Figure 5

DNMT1 expression in HepG2 and RKO cells transfected with miRNA constructs, methylation and gene expression arrays in miRNA-152i generated xenograft tumors and expression of genes associated with cell proliferation and cancer in HepG2 and RKO cells transfected with miRNA constructs. (a) qPCR analysis of DNMT1 expression. (i) HepG2 and (ii) RKO cells transfected with miRNA constructs. Kidney RNA used as a positive control. All expression levels were normalized to scrambled control vector. qPCR data in all cases are representative of three different experiments. Error bars indicate SD. *p < 0.05, **p  < 0.01, ***p < 0.001. (b) Analysis of the total CpG methylation in cells transduced with scrambled control vector and miRNA-152i.
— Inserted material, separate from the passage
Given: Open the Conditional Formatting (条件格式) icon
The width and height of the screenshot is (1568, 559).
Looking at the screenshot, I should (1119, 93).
The datasets are equivalent, overlapping and not skewed (3% difference); (i): box and whisker plot, (ii) principle component analysis (PCA) of the degree of methylation at each CpG in the two datasets shows samples group by condition. (c) Gene expression analysis using Affymetrix gene2 array: RNA extracted from xenograft tumors transduced with scrambled or miRNA-152i. (i) PCA shows complete segregation of 2 groups indicating differentially expressed genes within each group, (ii)The dendrogram shown above heatmap demonstrates similarities and differences between samples by miRNA expression (Affymetrix GeneChipm Command Console (AGCC) 4.0, http://www.affymetrix.com/support/technical/byproduct.affx?product=commandconsole). (d) qPCR analysis of SNRPN, WNK3, and FAM3B genes. (i) HepG2 and (ii) RKO) cells transfected with scrambled, miRNA-150, miRNA-152i and miRNA-150/-152i. All expression levels were normalized to scrambled control vector. qPCR data in all cases are representative of three different experiments. Error bars indicate SD. *p < 0.05, **p < 0.01, ***p < 0.001.